PROBLEM:
From the line with "使用条款 (508, 1975)" to the final line, print the records exactly as they are.
***** SUPPLIED MATERIAL
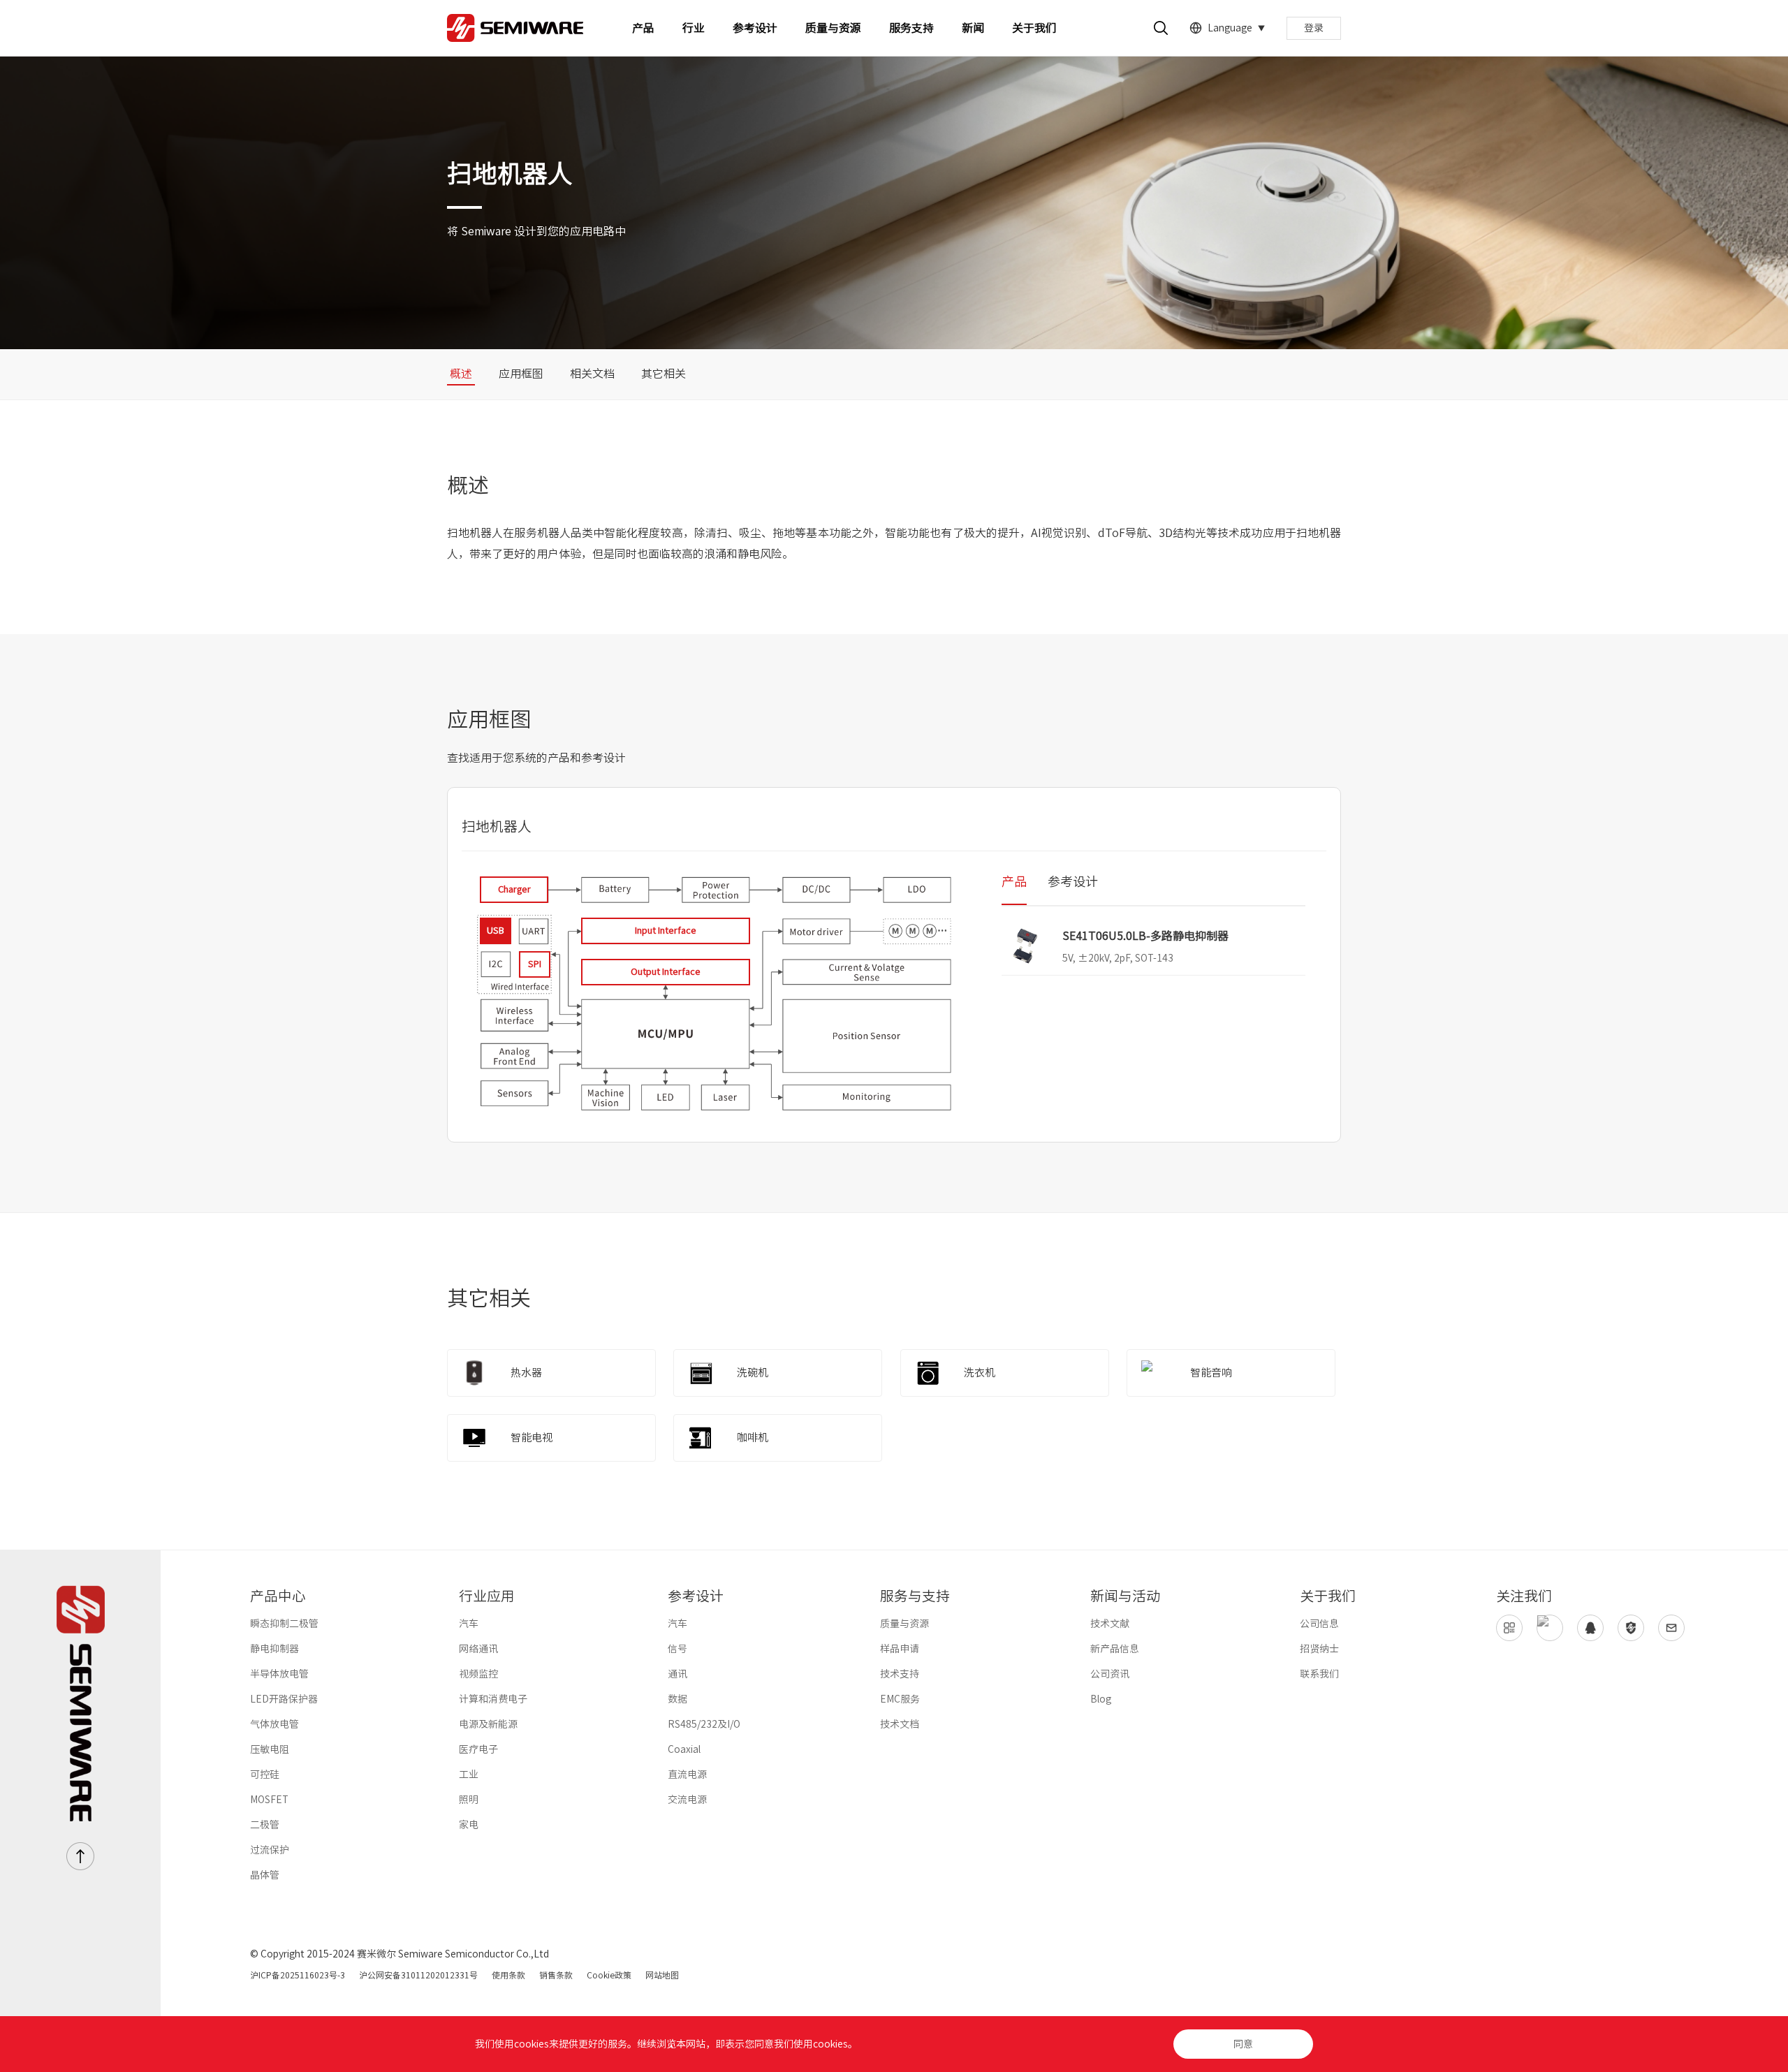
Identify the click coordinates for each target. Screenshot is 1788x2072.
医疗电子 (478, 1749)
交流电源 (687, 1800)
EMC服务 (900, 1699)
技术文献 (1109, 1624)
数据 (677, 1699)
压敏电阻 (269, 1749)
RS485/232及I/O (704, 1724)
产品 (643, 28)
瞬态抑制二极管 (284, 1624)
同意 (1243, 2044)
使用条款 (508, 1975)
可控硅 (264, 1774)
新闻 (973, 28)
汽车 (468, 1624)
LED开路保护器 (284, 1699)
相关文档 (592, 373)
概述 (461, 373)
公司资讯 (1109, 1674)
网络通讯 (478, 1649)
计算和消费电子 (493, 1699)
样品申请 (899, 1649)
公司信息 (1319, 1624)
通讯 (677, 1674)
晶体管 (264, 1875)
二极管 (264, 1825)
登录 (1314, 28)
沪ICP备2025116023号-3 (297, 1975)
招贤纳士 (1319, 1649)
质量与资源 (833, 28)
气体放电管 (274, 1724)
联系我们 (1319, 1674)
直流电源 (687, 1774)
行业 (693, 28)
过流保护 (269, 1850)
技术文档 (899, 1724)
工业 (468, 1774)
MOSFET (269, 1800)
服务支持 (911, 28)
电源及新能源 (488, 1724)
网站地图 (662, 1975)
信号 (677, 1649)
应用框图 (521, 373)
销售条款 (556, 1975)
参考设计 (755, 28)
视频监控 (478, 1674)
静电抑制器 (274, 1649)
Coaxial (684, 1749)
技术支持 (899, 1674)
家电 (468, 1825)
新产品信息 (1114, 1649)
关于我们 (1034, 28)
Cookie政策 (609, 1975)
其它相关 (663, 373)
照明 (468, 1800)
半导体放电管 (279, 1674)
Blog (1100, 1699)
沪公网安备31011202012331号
**********
ANSWER BOX:
使用条款 (508, 1975)
可控硅 (264, 1774)
新闻 (973, 28)
汽车 (468, 1624)
LED开路保护器 (284, 1699)
相关文档 (592, 373)
概述 (461, 373)
公司资讯 (1109, 1674)
网络通讯 (478, 1649)
计算和消费电子 (493, 1699)
样品申请 (899, 1649)
公司信息 (1319, 1624)
通讯 (677, 1674)
晶体管 (264, 1875)
二极管 (264, 1825)
登录 (1314, 28)
沪ICP备2025116023号-3 (297, 1975)
招贤纳士 (1319, 1649)
质量与资源 (833, 28)
气体放电管 (274, 1724)
联系我们 (1319, 1674)
直流电源 (687, 1774)
行业 (693, 28)
过流保护 (269, 1850)
技术文档 (899, 1724)
工业 (468, 1774)
MOSFET (269, 1800)
服务支持 (911, 28)
电源及新能源 (488, 1724)
网站地图 (662, 1975)
信号 (677, 1649)
应用框图 (521, 373)
销售条款 (556, 1975)
参考设计 (755, 28)
视频监控 (478, 1674)
静电抑制器 (274, 1649)
Coaxial (684, 1749)
技术支持 (899, 1674)
家电 (468, 1825)
新产品信息 (1114, 1649)
关于我们 (1034, 28)
Cookie政策 (609, 1975)
其它相关 (663, 373)
照明 (468, 1800)
半导体放电管 (279, 1674)
Blog (1100, 1699)
沪公网安备31011202012331号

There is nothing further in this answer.